PGD-BEM Applied to the Nonlinear Heat Equation

The Boundary Element Method (BEM) allows efficient solution of partial differential equations whose kernel functions are known. The heat equation is one of these candidates when the thermal parameters are assumed constant (linear model). When the model involves large physical domains and time simulation intervals the amount of information that must be stored increases significantly. This drawback can be circumvented by using advanced strategies, as for example the multi-poles technique. We propose radically different approach that leads to a separated solution of the space and time problems within a non-incremental integration strategy. The technique is based on the use of a space-time separated representation of the unknown field that, introduced in the residual weighting formulation, allows to define a separated solution of the resulting weak form.

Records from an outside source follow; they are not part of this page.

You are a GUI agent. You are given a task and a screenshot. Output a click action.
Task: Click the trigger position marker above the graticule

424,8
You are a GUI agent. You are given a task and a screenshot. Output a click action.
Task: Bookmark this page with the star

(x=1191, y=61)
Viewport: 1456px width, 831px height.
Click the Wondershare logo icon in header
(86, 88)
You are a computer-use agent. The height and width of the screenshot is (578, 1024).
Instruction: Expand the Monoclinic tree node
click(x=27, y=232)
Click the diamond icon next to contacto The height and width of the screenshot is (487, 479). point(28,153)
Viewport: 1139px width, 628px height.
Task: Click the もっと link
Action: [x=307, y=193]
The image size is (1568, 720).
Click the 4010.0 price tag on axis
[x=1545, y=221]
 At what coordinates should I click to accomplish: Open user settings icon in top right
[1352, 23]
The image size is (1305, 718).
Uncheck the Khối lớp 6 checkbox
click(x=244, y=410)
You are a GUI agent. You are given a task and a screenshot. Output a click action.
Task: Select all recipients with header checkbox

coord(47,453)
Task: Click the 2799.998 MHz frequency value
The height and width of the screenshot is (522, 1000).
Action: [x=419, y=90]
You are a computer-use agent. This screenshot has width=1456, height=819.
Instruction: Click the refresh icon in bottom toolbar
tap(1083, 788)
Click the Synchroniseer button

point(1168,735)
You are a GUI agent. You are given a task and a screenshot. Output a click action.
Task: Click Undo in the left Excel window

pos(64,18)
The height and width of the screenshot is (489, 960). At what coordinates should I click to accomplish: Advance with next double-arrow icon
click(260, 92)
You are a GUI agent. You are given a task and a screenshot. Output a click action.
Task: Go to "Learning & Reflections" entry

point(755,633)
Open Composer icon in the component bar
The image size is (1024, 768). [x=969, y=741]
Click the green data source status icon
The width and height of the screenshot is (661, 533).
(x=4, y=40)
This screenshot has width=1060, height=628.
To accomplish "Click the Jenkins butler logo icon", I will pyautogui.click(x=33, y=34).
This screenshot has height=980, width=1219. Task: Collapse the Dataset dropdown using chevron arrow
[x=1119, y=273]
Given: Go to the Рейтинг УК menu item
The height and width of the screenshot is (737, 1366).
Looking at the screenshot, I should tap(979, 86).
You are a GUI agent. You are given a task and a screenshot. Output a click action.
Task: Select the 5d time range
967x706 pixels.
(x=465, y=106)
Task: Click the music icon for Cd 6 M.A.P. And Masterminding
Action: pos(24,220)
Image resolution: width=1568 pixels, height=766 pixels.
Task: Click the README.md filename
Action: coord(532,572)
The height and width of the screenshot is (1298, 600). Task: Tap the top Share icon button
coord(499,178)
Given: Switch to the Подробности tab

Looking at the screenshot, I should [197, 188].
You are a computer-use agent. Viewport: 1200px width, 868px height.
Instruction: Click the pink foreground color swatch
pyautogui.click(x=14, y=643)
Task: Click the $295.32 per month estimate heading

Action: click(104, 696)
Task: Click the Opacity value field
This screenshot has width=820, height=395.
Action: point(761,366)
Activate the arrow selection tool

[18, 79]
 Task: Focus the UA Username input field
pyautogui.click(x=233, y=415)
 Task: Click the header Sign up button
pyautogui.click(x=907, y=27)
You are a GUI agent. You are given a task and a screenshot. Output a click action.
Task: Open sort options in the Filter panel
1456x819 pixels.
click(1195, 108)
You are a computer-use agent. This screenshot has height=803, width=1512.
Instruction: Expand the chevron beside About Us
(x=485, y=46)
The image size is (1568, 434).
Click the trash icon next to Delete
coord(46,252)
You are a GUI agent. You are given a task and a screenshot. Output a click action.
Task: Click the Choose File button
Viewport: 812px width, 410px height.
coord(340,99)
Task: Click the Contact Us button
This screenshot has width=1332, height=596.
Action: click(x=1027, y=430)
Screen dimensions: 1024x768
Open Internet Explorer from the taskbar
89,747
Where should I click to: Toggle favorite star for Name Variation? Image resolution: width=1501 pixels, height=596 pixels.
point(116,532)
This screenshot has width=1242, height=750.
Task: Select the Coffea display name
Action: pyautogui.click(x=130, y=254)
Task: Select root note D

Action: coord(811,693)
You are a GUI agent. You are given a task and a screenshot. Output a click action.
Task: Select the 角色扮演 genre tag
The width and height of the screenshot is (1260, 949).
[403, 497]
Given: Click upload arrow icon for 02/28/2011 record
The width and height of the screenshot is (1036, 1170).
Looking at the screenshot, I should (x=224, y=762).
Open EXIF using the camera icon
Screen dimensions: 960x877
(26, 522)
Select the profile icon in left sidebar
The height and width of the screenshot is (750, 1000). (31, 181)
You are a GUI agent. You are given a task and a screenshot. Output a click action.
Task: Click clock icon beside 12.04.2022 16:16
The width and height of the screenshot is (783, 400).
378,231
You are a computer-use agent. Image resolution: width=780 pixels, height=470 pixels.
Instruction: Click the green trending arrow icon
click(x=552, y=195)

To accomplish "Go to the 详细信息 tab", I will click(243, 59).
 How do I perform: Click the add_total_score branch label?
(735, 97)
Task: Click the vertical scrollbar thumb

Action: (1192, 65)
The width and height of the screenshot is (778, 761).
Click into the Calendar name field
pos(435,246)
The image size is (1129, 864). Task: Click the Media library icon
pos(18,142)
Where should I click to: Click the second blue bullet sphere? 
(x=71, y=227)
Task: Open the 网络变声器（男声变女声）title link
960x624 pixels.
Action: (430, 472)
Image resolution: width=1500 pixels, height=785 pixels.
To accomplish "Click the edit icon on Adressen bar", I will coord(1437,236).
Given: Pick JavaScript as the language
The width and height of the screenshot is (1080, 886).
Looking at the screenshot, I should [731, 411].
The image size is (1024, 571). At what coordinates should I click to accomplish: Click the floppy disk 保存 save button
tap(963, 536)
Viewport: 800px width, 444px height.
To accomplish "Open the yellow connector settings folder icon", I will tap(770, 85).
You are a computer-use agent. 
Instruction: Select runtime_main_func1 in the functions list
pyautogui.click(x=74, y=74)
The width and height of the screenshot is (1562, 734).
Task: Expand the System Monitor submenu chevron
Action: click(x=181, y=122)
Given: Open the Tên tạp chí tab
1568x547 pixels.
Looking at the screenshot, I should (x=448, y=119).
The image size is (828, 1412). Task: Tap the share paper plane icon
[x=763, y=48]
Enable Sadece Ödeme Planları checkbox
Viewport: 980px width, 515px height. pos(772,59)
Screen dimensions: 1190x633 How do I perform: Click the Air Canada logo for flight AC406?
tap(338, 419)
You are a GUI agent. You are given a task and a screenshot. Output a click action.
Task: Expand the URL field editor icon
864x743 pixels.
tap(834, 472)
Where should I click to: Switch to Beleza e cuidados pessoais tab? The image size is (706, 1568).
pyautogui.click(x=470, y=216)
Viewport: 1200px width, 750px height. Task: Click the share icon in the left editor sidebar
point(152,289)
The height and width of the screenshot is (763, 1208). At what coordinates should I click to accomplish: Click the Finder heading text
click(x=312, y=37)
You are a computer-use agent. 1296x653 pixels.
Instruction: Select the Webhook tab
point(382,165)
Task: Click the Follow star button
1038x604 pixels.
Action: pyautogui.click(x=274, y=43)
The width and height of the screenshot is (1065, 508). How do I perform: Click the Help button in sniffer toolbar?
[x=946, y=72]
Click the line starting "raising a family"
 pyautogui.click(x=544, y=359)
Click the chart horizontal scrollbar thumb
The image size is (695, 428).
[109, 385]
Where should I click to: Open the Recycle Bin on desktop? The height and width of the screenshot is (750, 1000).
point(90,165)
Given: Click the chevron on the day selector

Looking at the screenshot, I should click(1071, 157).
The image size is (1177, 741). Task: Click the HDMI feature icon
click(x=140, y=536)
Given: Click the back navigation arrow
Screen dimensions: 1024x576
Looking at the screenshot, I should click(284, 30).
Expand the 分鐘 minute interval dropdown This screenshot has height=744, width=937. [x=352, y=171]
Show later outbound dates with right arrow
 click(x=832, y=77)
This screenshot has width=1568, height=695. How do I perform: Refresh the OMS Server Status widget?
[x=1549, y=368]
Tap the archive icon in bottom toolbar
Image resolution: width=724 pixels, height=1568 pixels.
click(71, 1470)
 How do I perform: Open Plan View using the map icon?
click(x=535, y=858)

The spatial step can be then treated by invoking the standard BEM for solving the resulting steady state problem defined in the physical space. Then, the time problem that results in an ordinary first order differential equation is solved using any standard appropriate integration technique (e.g. backward finite differences). When considering the nonlinear heat equation, the BEM cannot be easily applied because its Green’s kernel is generally not known but the use of the PGD presents the advantage of rewriting the problem in such a way that the kernel is now clearly known. Indeed, the system obtained by the PGD is composed of a Poisson equation in space coupled with an ODE in time so that the use of the BEM for solving the spatial part of the problem is efficient. During the solving, we must however separate the nonlinear term into a space-time representation that can limit the method in terms of CPU time and storage, that is why we introduce in the second part of the paper a new approach combining the PGD and the Asymptotic Numerical Method (ANM) in order to efficiently treat the nonlinearity.